# 1960's Cott Cola



## bombboy (Jan 25, 2012)

Batman Cola that is.......came out in 1966 (?)

 Anyone have one? I am looking for any info I can get.

 Thanks, Mark


----------



## epackage (Jan 26, 2012)

Do you mean this one BB? 

 A discussion about it can be found in this post..

 https://www.antique-bottles.net/forum/m-196454/mpage-1/key-batman/tm.htm#196454


----------



## The Uncola (Jan 26, 2012)

That's very cool!


----------



## surfaceone (Jan 26, 2012)

"It's Cott to be good"

 "Q: I found some Batman Cola bottles in the basement of a friend's house. The labels say "Cott Quality Batman Sparkling Cola." When were these made? 

 A: Batman first appeared in Detective Comics in 1939. Batman appears on a wide range of collectibles, including cereal boxes, clocks, cookie jars, lunch boxes, mugs, Pez dispensers, rings, toothbrushes, toys, tumblers, wristwatches and yo-yos. Cott Batman Cola was introduced in 1966 by Cott Beverage Corp. The company was founded by Solomon and Harry Cott in Port Chester, N.Y., in 1923. Cott Cola is currently being made by Cott Corp. of Mississauga, Ontario, Canada. Cott Batman Cola was sold in bottles and cans. They are rarely found today." From Mrs. Kovel.




From.


----------



## bombboy (Jan 26, 2012)

Holy Cow Jim, that's the one, thanks. And Surface, I saw those cans on some Bat Blog, very cool as well, both are gonna be hard to locate. 

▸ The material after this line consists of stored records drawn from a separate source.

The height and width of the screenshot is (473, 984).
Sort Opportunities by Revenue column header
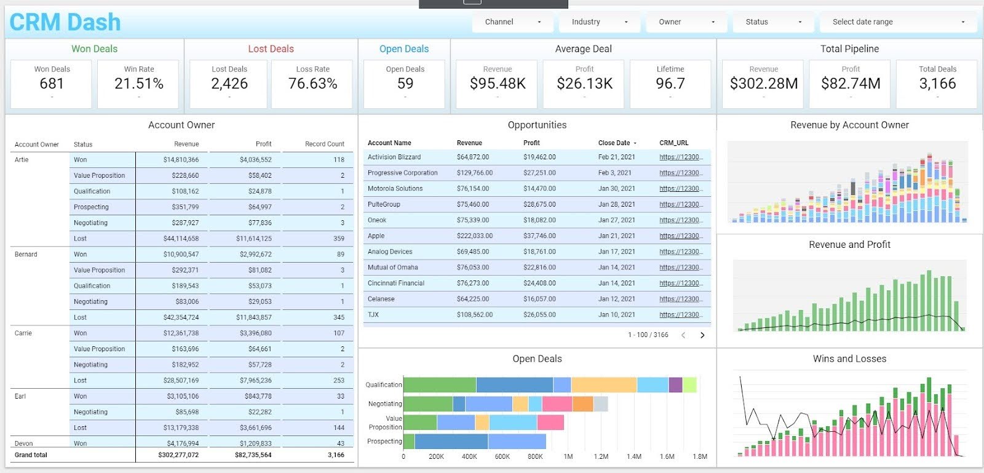click(x=469, y=143)
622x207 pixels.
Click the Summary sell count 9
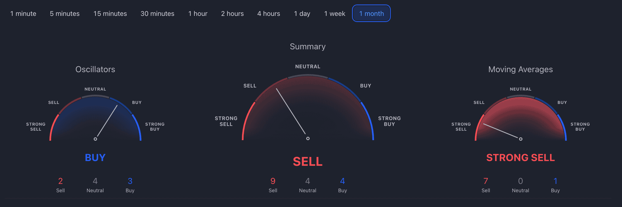273,181
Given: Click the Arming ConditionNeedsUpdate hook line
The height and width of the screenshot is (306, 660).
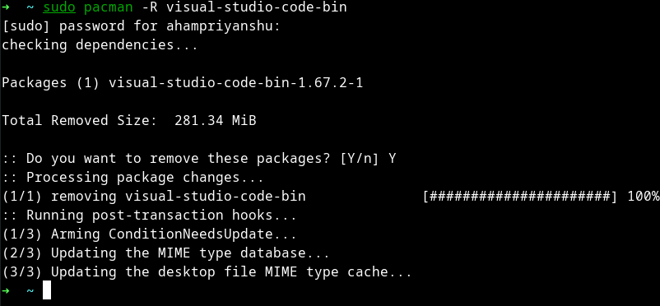Looking at the screenshot, I should coord(150,234).
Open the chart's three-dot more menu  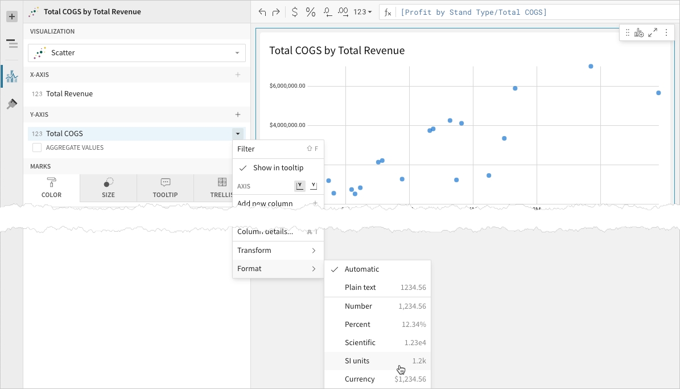pyautogui.click(x=666, y=33)
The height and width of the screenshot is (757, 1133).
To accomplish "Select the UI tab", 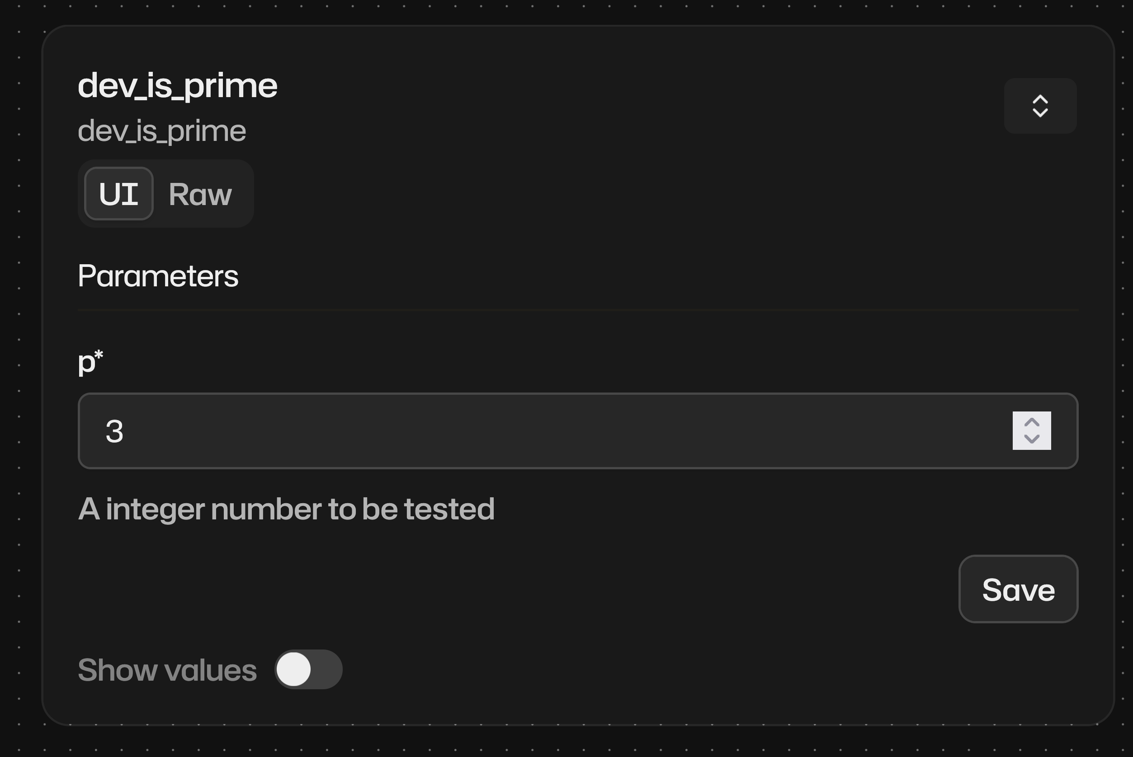I will 118,194.
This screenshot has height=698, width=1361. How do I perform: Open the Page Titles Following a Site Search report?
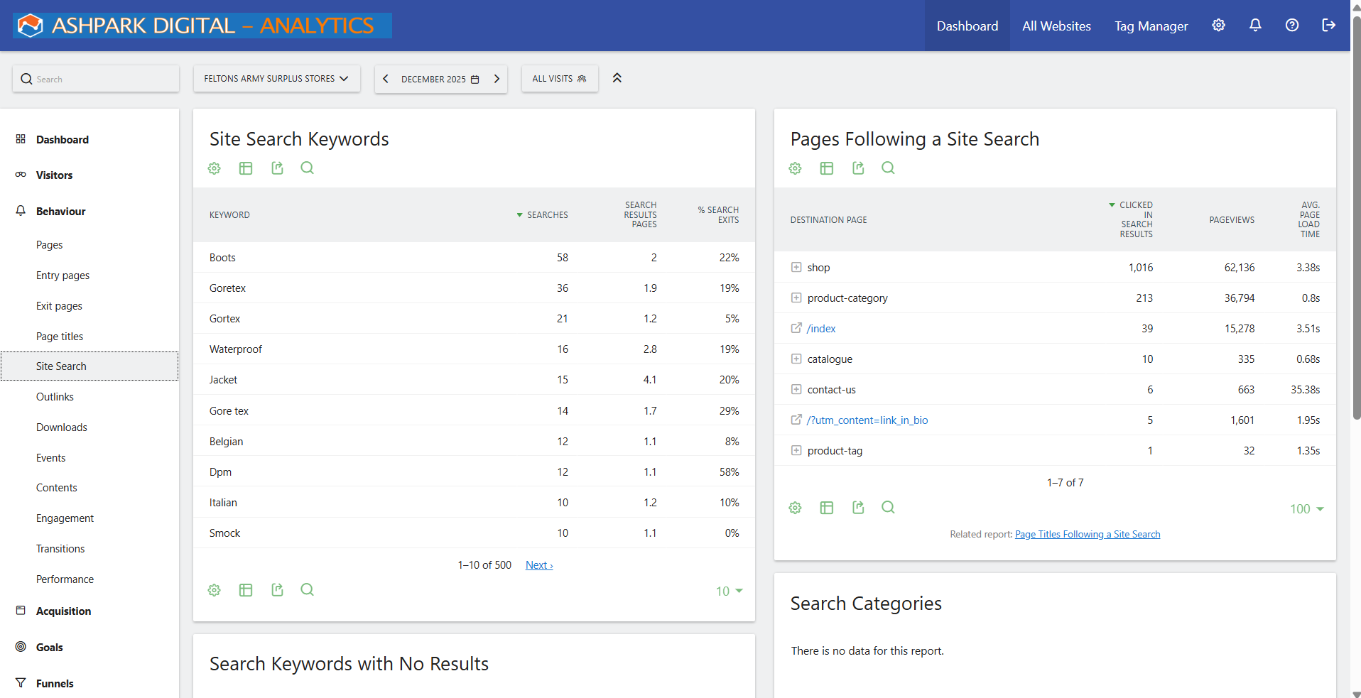pyautogui.click(x=1087, y=533)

 Now to pry one from someone's collection.

 Thanks for the info.

 Mark


----------



## bottlingco (Jan 26, 2012)

This company also had a diet ACL with a picture of a lady on the side of the label.  Should anyone have one they would part with, please let me know.  Thanks.  ~bottlingco


----------



## TJSJHART (Feb 13, 2012)

I'D JUST LIKE A PIC OF THE BOTTLES....WELL AN ACL WOULD BE NICE..


----------